Records from a collection
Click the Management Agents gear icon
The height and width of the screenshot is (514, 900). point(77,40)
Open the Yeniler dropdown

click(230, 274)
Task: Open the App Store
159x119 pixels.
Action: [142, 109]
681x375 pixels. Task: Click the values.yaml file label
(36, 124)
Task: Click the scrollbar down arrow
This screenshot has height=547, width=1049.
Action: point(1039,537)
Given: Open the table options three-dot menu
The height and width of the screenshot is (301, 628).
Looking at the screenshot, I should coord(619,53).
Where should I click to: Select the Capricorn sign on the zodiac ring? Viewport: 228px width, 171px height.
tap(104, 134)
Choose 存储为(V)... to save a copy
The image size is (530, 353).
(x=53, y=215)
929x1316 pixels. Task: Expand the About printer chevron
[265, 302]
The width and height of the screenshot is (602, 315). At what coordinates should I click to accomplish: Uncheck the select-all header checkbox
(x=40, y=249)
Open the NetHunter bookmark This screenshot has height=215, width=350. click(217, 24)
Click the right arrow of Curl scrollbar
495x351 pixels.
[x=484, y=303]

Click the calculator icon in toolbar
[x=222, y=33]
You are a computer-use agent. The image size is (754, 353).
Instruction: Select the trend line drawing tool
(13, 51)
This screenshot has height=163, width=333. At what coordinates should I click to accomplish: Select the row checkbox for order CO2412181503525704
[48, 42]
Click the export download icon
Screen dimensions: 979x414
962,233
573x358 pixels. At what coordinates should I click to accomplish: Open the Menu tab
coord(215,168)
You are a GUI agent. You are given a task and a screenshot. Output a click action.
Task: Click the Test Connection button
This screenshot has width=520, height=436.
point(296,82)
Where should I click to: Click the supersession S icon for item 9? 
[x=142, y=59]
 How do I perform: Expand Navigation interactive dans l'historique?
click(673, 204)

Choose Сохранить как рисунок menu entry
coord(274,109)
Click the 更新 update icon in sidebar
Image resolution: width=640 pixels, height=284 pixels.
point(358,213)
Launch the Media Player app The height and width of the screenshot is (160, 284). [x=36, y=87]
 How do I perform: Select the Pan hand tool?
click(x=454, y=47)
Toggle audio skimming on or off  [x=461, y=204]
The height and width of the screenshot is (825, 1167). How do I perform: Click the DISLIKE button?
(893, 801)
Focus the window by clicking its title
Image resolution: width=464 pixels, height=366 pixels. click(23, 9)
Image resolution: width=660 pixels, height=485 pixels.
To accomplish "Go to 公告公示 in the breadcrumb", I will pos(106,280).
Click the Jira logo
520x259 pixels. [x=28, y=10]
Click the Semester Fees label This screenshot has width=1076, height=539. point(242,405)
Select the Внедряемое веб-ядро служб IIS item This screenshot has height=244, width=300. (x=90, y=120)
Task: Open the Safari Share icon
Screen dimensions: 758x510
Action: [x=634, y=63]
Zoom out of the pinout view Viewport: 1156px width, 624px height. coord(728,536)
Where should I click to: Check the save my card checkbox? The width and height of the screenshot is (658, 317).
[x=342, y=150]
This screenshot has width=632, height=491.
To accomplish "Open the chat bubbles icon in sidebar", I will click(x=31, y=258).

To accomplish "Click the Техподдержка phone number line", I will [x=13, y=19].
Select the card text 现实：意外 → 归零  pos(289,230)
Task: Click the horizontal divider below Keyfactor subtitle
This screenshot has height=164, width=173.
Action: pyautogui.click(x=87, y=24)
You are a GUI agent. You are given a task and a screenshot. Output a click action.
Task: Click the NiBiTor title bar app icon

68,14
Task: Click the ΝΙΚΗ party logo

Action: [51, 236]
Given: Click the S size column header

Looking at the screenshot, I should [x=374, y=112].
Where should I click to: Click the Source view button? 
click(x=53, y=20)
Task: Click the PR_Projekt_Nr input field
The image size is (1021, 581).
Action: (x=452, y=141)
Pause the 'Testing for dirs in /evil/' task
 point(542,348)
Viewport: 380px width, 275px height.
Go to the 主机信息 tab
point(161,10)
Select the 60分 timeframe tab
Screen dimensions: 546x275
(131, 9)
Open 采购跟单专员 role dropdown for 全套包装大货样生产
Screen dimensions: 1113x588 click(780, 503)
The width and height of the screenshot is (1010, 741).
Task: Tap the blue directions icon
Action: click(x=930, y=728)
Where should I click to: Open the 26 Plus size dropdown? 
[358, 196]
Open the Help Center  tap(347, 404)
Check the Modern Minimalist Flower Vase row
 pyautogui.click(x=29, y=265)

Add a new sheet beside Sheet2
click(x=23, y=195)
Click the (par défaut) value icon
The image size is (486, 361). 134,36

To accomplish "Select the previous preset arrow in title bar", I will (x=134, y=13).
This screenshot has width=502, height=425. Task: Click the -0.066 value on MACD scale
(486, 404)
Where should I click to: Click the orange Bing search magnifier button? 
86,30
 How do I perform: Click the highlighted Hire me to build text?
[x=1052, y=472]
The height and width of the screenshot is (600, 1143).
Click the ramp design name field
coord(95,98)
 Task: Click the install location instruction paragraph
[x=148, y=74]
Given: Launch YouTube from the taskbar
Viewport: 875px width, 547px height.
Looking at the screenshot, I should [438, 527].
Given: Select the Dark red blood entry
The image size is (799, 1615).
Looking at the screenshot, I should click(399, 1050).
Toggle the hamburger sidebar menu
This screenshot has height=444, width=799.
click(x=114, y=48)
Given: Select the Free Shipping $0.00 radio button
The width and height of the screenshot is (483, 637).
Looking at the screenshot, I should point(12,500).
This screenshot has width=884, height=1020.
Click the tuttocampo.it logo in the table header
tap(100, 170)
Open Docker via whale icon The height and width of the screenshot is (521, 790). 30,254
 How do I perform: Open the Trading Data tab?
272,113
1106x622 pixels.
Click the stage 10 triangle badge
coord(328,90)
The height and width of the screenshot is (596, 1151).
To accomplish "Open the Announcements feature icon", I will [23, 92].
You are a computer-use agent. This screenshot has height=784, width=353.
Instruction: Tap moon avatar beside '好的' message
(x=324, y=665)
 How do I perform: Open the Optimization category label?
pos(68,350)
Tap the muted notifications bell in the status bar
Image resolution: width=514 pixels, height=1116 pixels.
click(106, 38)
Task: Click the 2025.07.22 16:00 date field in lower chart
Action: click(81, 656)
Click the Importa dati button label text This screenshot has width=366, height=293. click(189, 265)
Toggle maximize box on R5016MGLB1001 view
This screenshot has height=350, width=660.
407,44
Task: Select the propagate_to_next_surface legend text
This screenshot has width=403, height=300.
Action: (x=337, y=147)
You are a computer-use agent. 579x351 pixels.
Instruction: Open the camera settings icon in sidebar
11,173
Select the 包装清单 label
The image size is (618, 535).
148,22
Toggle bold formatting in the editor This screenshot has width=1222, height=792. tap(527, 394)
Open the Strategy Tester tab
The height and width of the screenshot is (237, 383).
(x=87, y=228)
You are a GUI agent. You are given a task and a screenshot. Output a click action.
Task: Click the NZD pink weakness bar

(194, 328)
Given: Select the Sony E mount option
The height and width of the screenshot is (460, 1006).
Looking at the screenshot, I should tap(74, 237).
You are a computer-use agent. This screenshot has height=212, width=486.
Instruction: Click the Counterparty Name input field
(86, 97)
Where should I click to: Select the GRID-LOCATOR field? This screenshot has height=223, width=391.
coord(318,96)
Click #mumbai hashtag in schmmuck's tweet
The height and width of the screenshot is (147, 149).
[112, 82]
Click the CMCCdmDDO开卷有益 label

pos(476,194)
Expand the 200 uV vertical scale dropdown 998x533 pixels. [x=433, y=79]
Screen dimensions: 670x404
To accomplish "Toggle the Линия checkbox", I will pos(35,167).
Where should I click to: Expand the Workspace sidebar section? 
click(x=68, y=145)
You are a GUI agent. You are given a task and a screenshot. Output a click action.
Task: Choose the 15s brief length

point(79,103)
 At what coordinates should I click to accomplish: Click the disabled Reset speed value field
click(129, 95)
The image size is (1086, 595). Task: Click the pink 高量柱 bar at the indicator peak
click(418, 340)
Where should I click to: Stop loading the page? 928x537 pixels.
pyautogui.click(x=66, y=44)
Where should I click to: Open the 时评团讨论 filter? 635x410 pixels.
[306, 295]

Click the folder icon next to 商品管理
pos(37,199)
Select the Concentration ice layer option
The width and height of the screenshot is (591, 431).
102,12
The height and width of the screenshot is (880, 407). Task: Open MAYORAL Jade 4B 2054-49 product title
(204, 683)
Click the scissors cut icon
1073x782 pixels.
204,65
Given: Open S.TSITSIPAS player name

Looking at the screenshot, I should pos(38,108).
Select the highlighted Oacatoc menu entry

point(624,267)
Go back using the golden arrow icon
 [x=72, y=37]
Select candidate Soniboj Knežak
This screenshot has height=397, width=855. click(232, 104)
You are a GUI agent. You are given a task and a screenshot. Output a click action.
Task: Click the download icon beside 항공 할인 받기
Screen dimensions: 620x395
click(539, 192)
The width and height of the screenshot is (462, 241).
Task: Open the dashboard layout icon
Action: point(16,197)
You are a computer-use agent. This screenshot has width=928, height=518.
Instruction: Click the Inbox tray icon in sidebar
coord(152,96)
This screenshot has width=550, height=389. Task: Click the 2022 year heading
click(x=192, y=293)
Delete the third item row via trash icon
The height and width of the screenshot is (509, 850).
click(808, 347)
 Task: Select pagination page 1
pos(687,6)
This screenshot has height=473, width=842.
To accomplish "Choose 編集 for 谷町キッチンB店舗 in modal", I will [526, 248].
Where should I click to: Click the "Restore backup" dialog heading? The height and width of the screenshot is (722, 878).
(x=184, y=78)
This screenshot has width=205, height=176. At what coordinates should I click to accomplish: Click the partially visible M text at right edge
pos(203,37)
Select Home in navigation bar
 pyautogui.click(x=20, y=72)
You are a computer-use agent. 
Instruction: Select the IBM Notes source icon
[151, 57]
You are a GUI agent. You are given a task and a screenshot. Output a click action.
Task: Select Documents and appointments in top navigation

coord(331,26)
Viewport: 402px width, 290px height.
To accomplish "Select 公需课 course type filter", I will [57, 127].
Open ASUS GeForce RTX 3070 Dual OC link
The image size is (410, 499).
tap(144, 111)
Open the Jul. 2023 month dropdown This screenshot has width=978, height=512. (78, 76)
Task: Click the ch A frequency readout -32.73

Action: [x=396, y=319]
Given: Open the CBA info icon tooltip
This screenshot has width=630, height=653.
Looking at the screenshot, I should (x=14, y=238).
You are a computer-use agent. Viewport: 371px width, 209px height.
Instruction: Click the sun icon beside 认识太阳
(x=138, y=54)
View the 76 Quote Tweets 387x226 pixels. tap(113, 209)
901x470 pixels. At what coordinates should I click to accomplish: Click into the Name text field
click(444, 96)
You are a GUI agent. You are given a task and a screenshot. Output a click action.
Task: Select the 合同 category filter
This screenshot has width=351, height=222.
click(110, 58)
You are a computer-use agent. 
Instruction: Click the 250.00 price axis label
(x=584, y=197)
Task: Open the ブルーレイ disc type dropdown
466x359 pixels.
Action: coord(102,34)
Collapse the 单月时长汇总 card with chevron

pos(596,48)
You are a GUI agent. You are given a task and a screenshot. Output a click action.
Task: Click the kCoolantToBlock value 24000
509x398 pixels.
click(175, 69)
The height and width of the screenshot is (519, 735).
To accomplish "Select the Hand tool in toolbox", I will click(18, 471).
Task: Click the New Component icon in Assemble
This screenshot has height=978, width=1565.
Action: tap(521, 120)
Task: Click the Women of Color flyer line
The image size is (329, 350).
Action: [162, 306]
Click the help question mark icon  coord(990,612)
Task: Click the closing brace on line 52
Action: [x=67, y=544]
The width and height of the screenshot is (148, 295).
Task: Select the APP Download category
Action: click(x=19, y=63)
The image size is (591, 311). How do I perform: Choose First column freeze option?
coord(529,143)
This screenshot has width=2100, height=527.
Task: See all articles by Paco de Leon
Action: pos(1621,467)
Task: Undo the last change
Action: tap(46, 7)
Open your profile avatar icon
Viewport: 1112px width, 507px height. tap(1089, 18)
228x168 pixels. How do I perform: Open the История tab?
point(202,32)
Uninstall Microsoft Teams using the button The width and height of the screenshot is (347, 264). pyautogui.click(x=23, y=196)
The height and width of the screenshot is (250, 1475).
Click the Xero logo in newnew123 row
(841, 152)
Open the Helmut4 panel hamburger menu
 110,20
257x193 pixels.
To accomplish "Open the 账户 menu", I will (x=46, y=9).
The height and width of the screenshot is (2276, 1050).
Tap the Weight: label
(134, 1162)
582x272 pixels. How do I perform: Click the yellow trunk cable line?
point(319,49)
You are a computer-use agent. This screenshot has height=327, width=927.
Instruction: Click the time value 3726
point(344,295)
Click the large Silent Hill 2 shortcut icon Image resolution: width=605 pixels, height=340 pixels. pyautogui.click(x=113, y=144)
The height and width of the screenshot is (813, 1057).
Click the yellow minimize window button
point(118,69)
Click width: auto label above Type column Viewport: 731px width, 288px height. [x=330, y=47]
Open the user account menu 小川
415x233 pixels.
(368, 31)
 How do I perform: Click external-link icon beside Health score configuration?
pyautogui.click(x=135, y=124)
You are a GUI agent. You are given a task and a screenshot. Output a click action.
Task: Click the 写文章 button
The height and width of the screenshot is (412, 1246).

WORK TASK = Using the data above, print exactly the lines from the line that contains "The height and width of the screenshot is (509, 850)." through the line that contains "Task: Click the New", with both included.

SOLVED PROBLEM =
The height and width of the screenshot is (509, 850).
click(808, 347)
 Task: Select pagination page 1
pos(687,6)
This screenshot has height=473, width=842.
To accomplish "Choose 編集 for 谷町キッチンB店舗 in modal", I will [526, 248].
Where should I click to: Click the "Restore backup" dialog heading? The height and width of the screenshot is (722, 878).
(x=184, y=78)
This screenshot has width=205, height=176. At what coordinates should I click to accomplish: Click the partially visible M text at right edge
pos(203,37)
Select Home in navigation bar
 pyautogui.click(x=20, y=72)
You are a computer-use agent. 
Instruction: Select the IBM Notes source icon
[151, 57]
You are a GUI agent. You are given a task and a screenshot. Output a click action.
Task: Select Documents and appointments in top navigation

coord(331,26)
Viewport: 402px width, 290px height.
To accomplish "Select 公需课 course type filter", I will [57, 127].
Open ASUS GeForce RTX 3070 Dual OC link
The image size is (410, 499).
tap(144, 111)
Open the Jul. 2023 month dropdown This screenshot has width=978, height=512. (78, 76)
Task: Click the ch A frequency readout -32.73

Action: [x=396, y=319]
Given: Open the CBA info icon tooltip
This screenshot has width=630, height=653.
Looking at the screenshot, I should (x=14, y=238).
You are a computer-use agent. Viewport: 371px width, 209px height.
Instruction: Click the sun icon beside 认识太阳
(x=138, y=54)
View the 76 Quote Tweets 387x226 pixels. tap(113, 209)
901x470 pixels. At what coordinates should I click to accomplish: Click into the Name text field
click(444, 96)
You are a GUI agent. You are given a task and a screenshot. Output a click action.
Task: Select the 合同 category filter
This screenshot has width=351, height=222.
click(110, 58)
You are a computer-use agent. 
Instruction: Click the 250.00 price axis label
(x=584, y=197)
Task: Open the ブルーレイ disc type dropdown
466x359 pixels.
Action: coord(102,34)
Collapse the 单月时长汇总 card with chevron

pos(596,48)
You are a GUI agent. You are given a task and a screenshot. Output a click action.
Task: Click the kCoolantToBlock value 24000
509x398 pixels.
click(175, 69)
The height and width of the screenshot is (519, 735).
To accomplish "Select the Hand tool in toolbox", I will click(18, 471).
Task: Click the New Component icon in Assemble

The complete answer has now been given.